■ Aim of the task ■
Among the entries below, one stretch runs from the line that contains "Subscribe (311, 1360)" through the line that contains "For Corporate Teams (252, 656)". Repeat that stretch exactly, ends included, and only that.
--- Extracted material ---
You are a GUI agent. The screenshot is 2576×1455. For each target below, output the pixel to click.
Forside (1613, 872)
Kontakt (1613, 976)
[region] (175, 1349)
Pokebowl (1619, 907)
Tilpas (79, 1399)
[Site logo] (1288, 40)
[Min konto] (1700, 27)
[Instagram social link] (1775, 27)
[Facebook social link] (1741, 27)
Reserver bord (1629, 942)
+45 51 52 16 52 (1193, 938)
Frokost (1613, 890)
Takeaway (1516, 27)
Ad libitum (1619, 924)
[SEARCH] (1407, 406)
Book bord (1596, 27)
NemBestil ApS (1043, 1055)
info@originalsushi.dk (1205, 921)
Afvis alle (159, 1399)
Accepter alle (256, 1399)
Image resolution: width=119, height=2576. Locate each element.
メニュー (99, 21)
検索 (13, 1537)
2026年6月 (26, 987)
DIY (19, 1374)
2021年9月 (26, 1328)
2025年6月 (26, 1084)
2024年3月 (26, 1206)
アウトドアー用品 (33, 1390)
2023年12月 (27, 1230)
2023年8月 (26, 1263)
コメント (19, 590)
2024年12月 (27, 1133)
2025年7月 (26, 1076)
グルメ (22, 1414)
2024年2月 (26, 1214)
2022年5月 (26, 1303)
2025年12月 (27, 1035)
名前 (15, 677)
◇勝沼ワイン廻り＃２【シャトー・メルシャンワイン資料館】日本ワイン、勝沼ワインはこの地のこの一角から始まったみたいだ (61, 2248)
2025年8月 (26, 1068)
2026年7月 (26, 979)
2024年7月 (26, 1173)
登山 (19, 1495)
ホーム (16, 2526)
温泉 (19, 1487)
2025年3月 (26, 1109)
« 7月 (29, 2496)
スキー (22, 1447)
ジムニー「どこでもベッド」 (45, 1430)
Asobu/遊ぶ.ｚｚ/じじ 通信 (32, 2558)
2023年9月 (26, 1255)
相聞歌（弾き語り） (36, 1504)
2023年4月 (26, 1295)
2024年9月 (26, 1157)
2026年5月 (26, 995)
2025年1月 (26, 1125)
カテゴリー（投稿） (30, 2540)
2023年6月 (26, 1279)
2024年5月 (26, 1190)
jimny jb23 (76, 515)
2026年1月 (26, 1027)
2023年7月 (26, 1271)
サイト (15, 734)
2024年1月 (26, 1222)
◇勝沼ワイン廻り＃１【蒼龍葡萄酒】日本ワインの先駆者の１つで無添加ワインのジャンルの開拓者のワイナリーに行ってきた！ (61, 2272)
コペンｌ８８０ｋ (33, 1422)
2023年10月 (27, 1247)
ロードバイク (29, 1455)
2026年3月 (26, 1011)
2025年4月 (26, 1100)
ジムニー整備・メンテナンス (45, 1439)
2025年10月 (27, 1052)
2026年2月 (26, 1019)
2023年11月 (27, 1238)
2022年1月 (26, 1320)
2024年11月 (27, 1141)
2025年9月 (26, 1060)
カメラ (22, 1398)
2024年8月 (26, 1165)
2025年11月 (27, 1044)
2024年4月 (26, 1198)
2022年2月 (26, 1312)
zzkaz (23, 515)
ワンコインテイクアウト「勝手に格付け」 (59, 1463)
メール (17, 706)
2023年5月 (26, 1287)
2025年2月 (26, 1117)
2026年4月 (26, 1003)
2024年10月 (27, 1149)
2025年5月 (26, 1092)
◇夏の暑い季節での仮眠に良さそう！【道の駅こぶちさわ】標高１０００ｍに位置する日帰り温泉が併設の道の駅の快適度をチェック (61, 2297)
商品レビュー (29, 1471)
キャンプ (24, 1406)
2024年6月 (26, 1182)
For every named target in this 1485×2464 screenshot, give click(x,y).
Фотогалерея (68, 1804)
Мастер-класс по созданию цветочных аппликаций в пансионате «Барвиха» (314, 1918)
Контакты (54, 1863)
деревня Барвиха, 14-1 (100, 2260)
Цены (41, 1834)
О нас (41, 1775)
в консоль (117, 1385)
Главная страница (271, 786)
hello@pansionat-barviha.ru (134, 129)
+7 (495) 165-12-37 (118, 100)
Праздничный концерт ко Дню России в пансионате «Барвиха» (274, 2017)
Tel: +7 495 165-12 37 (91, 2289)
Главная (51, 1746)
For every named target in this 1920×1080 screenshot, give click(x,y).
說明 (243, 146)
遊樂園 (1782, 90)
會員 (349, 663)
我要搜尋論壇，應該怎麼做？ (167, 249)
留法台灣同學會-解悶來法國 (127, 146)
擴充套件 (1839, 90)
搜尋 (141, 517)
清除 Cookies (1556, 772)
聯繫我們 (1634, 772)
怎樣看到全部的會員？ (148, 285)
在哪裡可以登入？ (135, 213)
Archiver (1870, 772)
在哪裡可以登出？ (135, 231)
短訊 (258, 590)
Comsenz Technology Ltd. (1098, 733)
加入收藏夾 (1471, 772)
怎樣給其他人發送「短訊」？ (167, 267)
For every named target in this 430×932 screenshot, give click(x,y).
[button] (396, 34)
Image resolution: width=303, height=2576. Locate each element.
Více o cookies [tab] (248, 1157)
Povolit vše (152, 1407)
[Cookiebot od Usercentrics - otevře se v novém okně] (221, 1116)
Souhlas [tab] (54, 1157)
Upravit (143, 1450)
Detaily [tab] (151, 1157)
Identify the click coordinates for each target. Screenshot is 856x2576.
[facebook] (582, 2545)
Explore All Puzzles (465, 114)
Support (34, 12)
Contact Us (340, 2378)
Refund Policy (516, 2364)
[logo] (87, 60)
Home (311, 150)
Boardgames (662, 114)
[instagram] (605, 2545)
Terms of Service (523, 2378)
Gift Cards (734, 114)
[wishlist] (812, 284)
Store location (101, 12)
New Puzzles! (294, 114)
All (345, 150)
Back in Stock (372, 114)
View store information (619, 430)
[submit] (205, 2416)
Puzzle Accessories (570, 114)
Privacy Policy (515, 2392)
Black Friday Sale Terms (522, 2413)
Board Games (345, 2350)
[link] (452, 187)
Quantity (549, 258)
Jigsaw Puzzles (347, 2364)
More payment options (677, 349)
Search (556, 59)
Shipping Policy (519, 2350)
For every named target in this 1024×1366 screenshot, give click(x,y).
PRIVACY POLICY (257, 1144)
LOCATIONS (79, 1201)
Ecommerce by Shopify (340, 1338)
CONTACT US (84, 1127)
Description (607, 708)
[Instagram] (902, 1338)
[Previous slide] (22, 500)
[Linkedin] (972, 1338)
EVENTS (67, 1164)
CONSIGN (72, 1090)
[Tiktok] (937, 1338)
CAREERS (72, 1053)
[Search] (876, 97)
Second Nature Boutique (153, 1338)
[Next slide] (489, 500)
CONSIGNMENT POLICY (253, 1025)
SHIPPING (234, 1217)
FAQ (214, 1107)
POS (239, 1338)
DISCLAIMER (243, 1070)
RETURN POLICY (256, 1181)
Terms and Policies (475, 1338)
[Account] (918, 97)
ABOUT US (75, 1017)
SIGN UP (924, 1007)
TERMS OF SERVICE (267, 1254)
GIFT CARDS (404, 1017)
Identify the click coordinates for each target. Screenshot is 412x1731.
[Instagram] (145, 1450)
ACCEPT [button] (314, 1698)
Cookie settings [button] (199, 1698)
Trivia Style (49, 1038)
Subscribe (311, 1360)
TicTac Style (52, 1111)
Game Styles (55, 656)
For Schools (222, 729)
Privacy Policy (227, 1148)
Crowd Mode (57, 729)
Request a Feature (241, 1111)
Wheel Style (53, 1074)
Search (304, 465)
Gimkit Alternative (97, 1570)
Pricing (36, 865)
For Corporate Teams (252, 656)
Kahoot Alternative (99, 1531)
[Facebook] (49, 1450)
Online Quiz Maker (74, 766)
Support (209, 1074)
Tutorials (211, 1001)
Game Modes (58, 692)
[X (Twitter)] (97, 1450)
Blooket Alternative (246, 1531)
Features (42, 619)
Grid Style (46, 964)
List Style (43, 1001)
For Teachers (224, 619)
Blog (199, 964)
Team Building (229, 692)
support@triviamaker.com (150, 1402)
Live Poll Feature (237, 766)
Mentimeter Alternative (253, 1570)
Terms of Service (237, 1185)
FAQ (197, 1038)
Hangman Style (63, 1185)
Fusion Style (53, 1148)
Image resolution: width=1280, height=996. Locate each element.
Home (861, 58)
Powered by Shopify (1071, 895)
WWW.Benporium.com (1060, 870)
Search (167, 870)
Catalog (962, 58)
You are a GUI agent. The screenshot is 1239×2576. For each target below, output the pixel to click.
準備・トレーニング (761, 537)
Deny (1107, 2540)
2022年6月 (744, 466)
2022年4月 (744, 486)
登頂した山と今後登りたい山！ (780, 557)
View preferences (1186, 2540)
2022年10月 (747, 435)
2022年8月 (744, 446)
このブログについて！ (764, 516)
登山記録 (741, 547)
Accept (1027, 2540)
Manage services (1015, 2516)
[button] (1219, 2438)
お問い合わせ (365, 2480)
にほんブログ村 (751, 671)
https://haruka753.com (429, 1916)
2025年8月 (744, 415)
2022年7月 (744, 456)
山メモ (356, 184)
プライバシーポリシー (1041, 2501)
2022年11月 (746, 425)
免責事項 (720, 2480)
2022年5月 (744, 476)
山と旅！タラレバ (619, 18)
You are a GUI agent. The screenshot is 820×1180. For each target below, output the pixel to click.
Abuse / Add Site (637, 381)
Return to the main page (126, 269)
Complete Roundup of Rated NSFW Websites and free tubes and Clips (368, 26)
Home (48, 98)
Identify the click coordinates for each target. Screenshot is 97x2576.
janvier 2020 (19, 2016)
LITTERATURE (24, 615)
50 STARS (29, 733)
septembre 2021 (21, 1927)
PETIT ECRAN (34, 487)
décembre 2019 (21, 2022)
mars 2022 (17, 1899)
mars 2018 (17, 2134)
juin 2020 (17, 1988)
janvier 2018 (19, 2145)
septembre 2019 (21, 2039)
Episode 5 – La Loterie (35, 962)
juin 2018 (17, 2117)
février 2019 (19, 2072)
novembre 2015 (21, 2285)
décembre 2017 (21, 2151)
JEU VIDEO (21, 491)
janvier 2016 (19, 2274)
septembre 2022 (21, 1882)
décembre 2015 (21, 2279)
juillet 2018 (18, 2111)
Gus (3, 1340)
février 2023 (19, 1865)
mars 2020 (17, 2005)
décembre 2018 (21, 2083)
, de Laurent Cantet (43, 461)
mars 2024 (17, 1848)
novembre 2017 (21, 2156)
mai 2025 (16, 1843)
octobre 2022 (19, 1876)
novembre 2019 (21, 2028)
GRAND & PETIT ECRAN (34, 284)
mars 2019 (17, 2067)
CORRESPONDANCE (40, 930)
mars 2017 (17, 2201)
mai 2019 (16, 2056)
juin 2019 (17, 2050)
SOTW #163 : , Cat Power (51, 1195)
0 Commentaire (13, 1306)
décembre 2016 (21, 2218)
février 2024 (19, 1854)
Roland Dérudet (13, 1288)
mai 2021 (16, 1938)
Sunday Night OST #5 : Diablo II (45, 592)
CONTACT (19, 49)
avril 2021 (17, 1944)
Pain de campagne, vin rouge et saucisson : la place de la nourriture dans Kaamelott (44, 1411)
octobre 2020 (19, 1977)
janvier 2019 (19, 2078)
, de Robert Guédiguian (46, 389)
---
■ Response to this exercise ■
Subscribe (311, 1360)
TicTac Style (52, 1111)
Game Styles (55, 656)
For Schools (222, 729)
Privacy Policy (227, 1148)
Crowd Mode (57, 729)
Request a Feature (241, 1111)
Wheel Style (53, 1074)
Search (304, 465)
Gimkit Alternative (97, 1570)
Pricing (36, 865)
For Corporate Teams (252, 656)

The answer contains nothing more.